Your word against mine
The reversal of the burden of proof is probably “the biggest revolution brought about by the GDPR,” asserts Sybille Boese-Tarsia. According to previous legislation, the user had to prove that the company had infringed the law. Now, the company has to prove that it has done everything possible to protect the personal data it is using. Everything, starting with an impact analysis for organisations using new technologies. Other companies must sign a declaration stating they follow the musts of the GDPR.
One for all and all for one!
And, there is no point in pointing the finger at the subcontractors in charge of processing the data. If your company decides why and how the personal data should be processed, you are also responsible for its processing in the eyes of the law. Your company is therefore jointly responsible legally with the subcontractor in charge of processing the data. In Germany, company directors can even be personally prosecuted.
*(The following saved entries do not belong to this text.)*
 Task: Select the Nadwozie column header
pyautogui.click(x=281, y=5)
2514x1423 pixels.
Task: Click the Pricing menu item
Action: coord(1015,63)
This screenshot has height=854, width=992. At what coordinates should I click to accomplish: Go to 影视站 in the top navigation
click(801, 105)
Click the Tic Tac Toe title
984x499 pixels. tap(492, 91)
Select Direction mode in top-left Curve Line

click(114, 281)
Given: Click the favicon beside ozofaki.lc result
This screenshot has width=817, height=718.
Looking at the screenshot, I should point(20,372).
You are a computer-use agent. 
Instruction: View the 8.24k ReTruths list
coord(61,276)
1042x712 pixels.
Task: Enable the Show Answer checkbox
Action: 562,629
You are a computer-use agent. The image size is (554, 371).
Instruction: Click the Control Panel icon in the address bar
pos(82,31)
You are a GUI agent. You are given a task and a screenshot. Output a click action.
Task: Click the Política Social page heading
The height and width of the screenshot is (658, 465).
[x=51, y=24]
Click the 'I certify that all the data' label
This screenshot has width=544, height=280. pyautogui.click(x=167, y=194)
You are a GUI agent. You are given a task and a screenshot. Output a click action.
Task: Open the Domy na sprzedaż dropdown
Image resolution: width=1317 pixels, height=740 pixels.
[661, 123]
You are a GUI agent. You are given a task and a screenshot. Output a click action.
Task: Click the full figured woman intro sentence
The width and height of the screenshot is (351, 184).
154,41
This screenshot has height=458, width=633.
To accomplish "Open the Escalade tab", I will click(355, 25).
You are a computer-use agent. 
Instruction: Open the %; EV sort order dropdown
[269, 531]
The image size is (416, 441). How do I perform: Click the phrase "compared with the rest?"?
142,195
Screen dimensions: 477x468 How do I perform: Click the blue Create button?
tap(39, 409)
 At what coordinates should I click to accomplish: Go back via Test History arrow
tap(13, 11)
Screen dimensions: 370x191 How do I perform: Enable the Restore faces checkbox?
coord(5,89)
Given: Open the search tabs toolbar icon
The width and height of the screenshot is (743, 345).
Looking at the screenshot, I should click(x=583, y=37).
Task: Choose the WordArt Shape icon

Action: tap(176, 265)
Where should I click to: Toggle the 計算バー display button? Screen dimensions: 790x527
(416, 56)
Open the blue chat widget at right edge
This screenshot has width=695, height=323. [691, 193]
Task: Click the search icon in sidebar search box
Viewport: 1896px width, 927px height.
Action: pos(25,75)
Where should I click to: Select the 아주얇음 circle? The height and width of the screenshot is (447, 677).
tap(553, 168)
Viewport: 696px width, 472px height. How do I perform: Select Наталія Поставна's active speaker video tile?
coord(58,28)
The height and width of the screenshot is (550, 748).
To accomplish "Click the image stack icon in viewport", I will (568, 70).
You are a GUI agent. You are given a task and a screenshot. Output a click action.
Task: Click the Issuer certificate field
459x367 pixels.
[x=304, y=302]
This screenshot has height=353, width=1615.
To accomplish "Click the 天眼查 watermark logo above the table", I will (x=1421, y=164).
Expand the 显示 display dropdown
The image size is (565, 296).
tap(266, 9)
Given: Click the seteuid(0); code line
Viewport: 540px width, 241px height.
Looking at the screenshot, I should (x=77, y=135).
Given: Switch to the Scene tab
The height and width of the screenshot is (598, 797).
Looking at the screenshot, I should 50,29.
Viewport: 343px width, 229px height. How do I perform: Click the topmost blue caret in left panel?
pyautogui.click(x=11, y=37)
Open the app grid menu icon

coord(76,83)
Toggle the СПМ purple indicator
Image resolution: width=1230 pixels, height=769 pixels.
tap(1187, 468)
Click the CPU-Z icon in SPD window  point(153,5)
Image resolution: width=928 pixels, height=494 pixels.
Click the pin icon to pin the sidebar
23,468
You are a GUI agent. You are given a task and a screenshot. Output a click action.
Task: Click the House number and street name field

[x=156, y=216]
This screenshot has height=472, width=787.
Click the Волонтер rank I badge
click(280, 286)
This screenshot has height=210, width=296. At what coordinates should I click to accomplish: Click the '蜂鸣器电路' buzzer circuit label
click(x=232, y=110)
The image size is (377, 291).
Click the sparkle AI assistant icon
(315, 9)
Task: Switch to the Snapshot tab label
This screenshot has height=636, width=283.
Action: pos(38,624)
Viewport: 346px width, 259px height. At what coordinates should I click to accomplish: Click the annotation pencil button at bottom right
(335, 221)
“Where a type of processing in particular using new technologies, and taking into account the nature, scope, context and purposes of the processing, is likely to result in a high risk to the rights and freedoms of natural persons, the controller shall, prior to the processing, carry out an assessment of the impact of the envisaged processing operations on the protection of personal data.”
Article 35 of the GDPR
When sanctions start to fall…
Instead of the previous maximum of €300,000, fines can now reach €10 or even 20 million or 2-4% of annual turnover, depending on the infraction. If this change isn’t yet fully visible, apart from the €50 million demanded from Google by the CNIL, this is partly because most players have chosen to cooperate with authorities. They have been reactive when breaches are discovered, and even proactive in reporting anomalies themselves. But, “the Commission has never hidden its objective of dissuading companies. Stricter application of the text won’t be long in coming,” warns Sybille Boese-Tarsia.
Turning contracts upside
Now, the person in charge of processing the data has 72 hours to notify the competent authority (in France, the CNIL) of any personal data violations. This requires a robust IT system and also the implementation of carefully planned emergency procedures inside and outside the company. As cloud computing continues to develop, leading to the externalisation of personal data protection, contracts have had to be reviewed from top to bottom. Don’t hesitate to re-read the ones you’ve already signed.
About Sybille Boese-Tarsia
Currently a lawyer registered at the Bar of Berlin, Sybille Boese-Tarsia began her legal career working privately in Berlin and Brussels, before joining various practises run by Belgium, English and Italian lawyers. For more than 20 years, she worked within the legal department of European, Asian and American companies.
In parallel, Sybille Boese-Tarsia has published numerous articles, taken part in international conferences and organised legal training relating to anti-trust laws and data protection. She is also certified as an IT and Freedoms correspondent (CIL) and Data Privacy Officer (DPO) for the European Union.